Passage provided:
Have you ever asked ChatGPT to reverse a word and gotten a wrong answer? I did — and it led me down a fascinating rabbit hole about how AI actually “reads” text.

The Story: A Homework Assignment Gone Wrong

I was working on an assignment for my CS146S course (The Modern Software Developer) where the task was straightforward: get an LLM to reverse the letters of a word. Sounds simple, right?

Here’s the code I wrote, using k-shot prompting with Llama 3.1:

from ollama import chat

YOUR_SYSTEM_PROMPT = """You reverse the letters of a word. 
Output ONLY the reversed word, with no explanation, no punctuation, 
and no other text.

Word: httpstatus
Reversed: sutatsptth

Word: hello
Reversed: olleh

Word: httpstatus
Reversed: sutatsptth"""

USER_PROMPT = """
Reverse the order of letters in the following word. 
Only output the reversed word, no other text:

httpstatus
"""

EXPECTED_OUTPUT = "sutatsptth"

response = chat(
    model="llama3.1:8b",
    messages=[
        {"role": "system", "content": YOUR_SYSTEM_PROMPT},
        {"role": "user", "content": USER_PROMPT},
    ],
    options={"temperature": 0.5},
)
print(response.message.content.strip())

Even with 5 examples showing the correct reversal, the model kept getting it wrong! It would output things like “sutattsptth” or “statustpth” — close, but not right.

This isn’t just a Llama problem. Try asking GPT-4 or Claude to reverse “httpstatus” — they’ll often struggle too. But why?

The Answer: LLMs Don’t See Letters

Here’s the key insight: LLMs don’t read text letter by letter like humans do. They read in chunks called tokens.

When you type “httpstatus”, the AI doesn’t see:

h - t - t - p - s - t - a - t - u - s

Instead, it sees something like:

[http] [status]

That’s it. Two chunks. The individual letters are invisible to the model.

The data:
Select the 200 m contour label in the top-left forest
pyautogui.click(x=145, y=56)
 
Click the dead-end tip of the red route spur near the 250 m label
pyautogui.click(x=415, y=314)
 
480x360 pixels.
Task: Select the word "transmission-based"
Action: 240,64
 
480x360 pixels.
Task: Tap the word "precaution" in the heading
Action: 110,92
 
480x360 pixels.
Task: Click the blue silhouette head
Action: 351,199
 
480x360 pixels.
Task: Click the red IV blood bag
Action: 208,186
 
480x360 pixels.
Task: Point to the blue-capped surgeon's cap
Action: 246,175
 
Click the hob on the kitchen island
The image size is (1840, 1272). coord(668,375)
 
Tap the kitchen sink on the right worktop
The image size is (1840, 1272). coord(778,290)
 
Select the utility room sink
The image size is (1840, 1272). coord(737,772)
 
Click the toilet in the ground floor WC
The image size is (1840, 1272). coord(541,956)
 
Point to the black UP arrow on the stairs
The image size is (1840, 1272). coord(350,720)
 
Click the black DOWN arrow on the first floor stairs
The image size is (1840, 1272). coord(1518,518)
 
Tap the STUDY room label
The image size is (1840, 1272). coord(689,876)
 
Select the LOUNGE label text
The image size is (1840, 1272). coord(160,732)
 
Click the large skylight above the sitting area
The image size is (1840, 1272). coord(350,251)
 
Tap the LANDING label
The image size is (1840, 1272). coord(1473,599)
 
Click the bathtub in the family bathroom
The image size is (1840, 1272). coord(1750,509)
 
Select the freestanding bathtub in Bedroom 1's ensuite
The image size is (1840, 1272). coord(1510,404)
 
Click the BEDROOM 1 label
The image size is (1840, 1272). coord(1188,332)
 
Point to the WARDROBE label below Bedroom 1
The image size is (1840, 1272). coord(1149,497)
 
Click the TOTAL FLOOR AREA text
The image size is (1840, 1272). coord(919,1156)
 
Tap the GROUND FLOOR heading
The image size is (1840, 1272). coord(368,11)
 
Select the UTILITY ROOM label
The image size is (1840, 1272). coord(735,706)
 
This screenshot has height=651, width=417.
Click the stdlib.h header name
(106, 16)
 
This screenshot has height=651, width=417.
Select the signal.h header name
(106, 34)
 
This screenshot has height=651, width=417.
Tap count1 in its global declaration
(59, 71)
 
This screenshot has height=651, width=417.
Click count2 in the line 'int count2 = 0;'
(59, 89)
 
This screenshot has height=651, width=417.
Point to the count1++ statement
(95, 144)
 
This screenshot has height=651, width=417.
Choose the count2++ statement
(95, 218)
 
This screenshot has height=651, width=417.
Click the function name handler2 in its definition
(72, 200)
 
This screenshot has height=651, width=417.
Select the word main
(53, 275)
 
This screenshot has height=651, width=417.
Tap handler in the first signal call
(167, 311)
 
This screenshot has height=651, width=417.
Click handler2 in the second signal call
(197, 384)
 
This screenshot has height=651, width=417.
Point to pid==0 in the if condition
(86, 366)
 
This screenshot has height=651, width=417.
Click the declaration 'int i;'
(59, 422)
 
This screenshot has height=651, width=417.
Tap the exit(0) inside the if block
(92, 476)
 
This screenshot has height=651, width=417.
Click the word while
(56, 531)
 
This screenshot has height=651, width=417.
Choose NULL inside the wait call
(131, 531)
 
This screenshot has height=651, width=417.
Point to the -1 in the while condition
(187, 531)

Work request 1: Rewrite the passage on word reversal from "The Answer: LLMs" up to and including "to the model.", swapping "chunks" for "pieces".
Work request 2:
Decide whether each statement agrees with the passage on word reversal. Answer yes or no, and quote the deciding words.
(a) The author's code used k-shot prompting with Llama 3.1.
(b) The code set the model's temperature to 0.
(c) LLMs read text letter by letter.

Problem solution 1:
The Answer: LLMs Don’t See Letters

Here’s the key insight: LLMs don’t read text letter by letter like humans do. They read in pieces called tokens.

When you type “httpstatus”, the AI doesn’t see:

h - t - t - p - s - t - a - t - u - s

Instead, it sees something like:

[http] [status]

That’s it. Two pieces. The individual letters are invisible to the model.

Problem solution 2:
(a) Yes: "using k-shot prompting with Llama 3.1"
(b) No: "options={"temperature": 0.5}"
(c) No: "LLMs don’t read text letter by letter like humans do"